In a major policy shift, the government has banned the import of used cars under the baggage scheme and approved massive financial injections into the power sector and PIA, signaling renewed economic strain despite repeated reform claims. These decisions, taken by the ECC chaired by Finance Minister Muhammad Aurangzeb, outline Pakistan’s attempt to stabilise the energy sector and manage fiscal pressure while tightening import controls.
Pakistan has long struggled with rising circular debt, deteriorating power companies, and a loss-making national airline. At the same time, the auto sector has faced criticism for high prices, low competition, and pressure from the IMF to open the market to used car imports. The new ECC decisions reflect a shift towards revenue protection while balancing IMF commitments.
The Economic Coordination Committee on Tuesday abolished the baggage scheme for used car imports, ending a long-standing facility for overseas Pakistanis. The ECC tightened the remaining Gift and Transfer of Residence schemes by increasing the required stay abroad from 700 to 850 days, extending the permissible import period to three years, and keeping imported vehicles non-transferable for one year. Cars must now also be imported only from the sender’s country of residence.
A senior official told the meeting,
“These measures aim to regulate misuse of schemes while ensuring safety and environmental compliance.”
The move, however, restricts competition in Pakistan’s automobile market, contradicting earlier expectations under IMF-supported liberalisation.
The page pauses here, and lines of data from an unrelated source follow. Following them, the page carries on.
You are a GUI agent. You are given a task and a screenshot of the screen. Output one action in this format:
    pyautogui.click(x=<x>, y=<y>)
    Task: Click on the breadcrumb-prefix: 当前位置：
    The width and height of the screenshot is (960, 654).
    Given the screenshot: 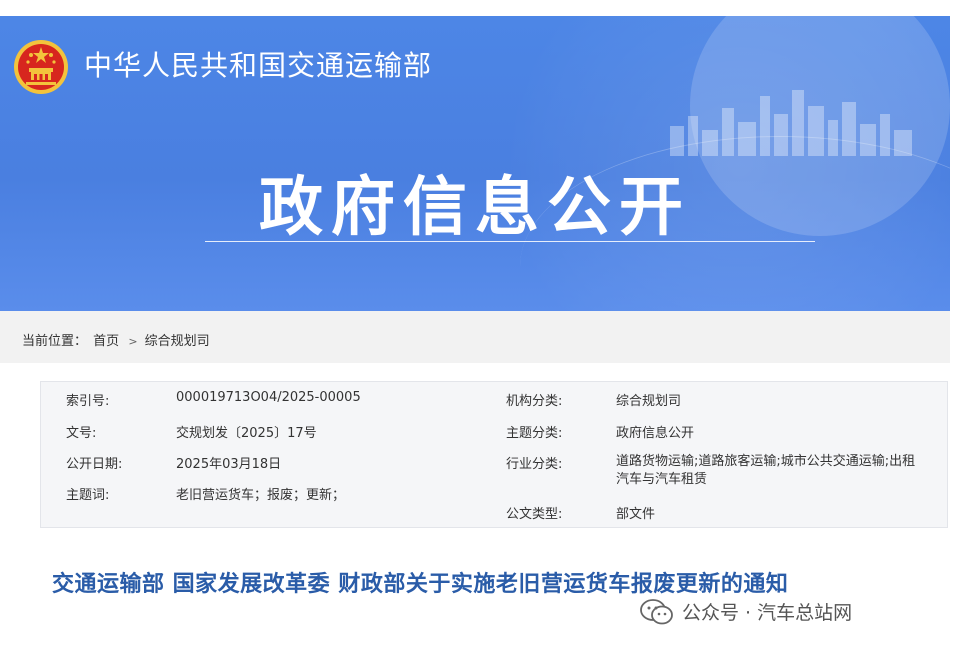 What is the action you would take?
    pyautogui.click(x=55, y=342)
The ECC simultaneously approved the Circular Debt Management Plan 2025-26, allowing a Rs522 billion addition to the circular debt flow. Despite higher tariffs and improved recoveries, the power sector will add this amount to its already stressed system, which will then be offset using budgetary subsidies to maintain overall debt at Rs1.614 trillion. According to the plan,
“The impact of circular debt will be neutralised through tariff adjustments, loss reduction, and fiscal support.”
In another major decision, the ECC approved Rs2.5 billion for pensions and medical bills of Pakistan International Airlines (PIA) employees. Combined with already budgeted allocations, the government will inject Rs34.7 billion into PIA this fiscal year. Defence authorities warned that delayed disbursement could trigger defaults on PIA’s domestic and foreign loan obligations.
The ECC also raised profit margins for oil marketing companies and petroleum dealers, resulting in a Rs2.56 per litre increase in petrol and diesel prices. Half of the margin increase will be released immediately, with the rest dependent on sector digitisation progress.
Additional decisions included restricting chloroform imports to pharmaceutical companies only, approving Rs1.28 billion for the Pakistan Digital Authority, and allocating Rs5 billion to the Housing and Works Division.